PROBLEM REQUIREMENTS → Filter the data for lines with the word "will" and copy those lines.

---------- SOURCE RECORDS ----------

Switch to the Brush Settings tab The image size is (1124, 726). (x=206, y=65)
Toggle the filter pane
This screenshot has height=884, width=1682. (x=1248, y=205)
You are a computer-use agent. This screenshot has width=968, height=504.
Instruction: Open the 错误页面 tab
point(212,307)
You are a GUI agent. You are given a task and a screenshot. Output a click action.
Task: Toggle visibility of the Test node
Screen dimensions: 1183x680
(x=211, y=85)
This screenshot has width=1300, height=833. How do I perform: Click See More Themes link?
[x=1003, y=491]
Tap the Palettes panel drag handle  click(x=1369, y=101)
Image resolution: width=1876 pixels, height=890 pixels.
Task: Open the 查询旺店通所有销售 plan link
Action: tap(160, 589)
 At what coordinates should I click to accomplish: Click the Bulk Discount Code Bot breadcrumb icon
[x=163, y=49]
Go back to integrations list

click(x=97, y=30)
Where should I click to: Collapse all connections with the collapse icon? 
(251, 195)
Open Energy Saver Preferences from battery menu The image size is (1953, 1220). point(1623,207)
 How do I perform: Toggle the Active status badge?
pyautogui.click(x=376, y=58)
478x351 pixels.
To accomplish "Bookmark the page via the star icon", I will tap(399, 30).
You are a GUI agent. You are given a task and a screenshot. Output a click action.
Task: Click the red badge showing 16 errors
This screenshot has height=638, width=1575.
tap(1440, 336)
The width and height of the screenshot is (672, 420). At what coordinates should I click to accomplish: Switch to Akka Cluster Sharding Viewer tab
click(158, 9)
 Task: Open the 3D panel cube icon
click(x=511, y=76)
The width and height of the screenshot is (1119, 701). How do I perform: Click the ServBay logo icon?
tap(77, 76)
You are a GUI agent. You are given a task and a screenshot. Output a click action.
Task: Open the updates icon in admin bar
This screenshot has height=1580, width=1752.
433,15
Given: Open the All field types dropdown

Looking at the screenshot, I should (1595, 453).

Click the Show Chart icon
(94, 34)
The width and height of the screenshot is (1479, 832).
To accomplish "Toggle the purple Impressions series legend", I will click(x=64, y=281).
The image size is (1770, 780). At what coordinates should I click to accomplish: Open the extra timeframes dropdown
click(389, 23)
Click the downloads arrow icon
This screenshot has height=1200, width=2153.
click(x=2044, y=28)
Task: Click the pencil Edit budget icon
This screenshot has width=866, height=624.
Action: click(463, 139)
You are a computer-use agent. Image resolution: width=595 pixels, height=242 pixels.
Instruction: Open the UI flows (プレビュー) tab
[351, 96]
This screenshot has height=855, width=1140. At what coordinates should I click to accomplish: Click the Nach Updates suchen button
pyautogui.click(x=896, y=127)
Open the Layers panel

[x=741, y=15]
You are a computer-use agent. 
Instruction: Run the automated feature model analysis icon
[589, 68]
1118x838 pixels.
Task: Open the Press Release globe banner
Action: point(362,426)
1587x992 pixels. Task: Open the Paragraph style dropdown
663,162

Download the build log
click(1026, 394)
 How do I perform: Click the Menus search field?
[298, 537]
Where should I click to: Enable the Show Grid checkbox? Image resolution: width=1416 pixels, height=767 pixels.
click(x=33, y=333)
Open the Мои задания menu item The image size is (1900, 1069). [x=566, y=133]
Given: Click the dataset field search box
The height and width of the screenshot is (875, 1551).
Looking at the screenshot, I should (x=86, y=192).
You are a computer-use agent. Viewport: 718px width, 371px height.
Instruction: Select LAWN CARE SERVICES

----------

EXERCISE OUTPUT →
To accomplish "Bookmark the page via the star icon", I will tap(399, 30).
To accomplish "Toggle the purple Impressions series legend", I will click(x=64, y=281).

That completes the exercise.